You know your wife best. Dbing, Gal, and detaching are for you to become a better person. The changes you make must be permanent. What are your wifes complaints about you? Are they legit. How long has she been unhappy with you and your R?
Generally MLC starts out with a spouse begining to withdraw from the R very slowly. Then there is an overlap between the withdraw and anger. Has she been cold, angry, and blame things on you. Does she project her feelings on you? Is she self absorbed and numb to everyone's feelings but her own.
How was your wife's childhood. Did she have any trouble with her mother or father when she was young? That is usually an underlying issue.
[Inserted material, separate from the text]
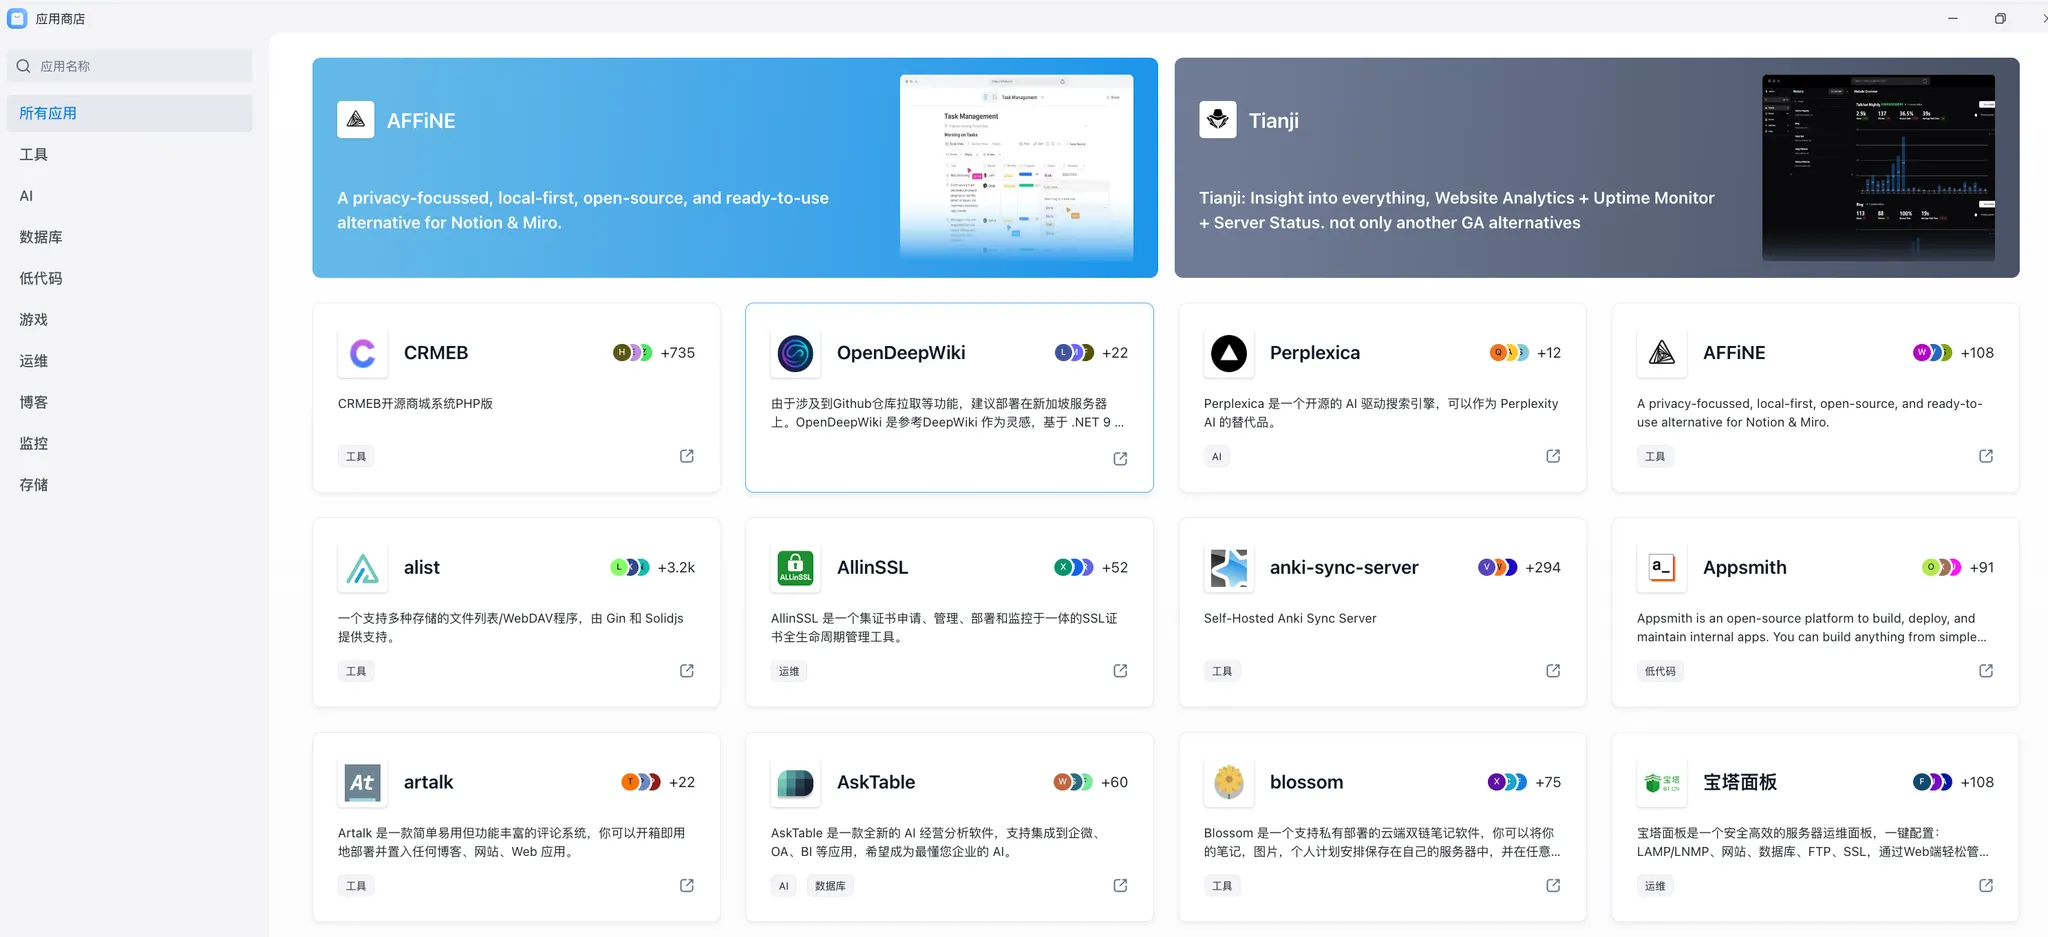Open external link on the Perplexica card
Depression is also a major issue.
Think back a few years have either of you had any major life changes to possibly trigger MLC. ie: death of a close relative,job change,job promotion,kids leaving home.
Have you noticed any change in the way she acts, dresses, music she listens to. MLC'ers will generally be the opposite of who they were.
Has she become obsessed with her appearence. Weight loss, tanning, change in hair style. tooth whitening, plastic surgery.
MLC will generally strike a LBS out of the blue. There may be the normal marital issues but nothing major.
Have you read the resources link that I sent you on your other post yesterday?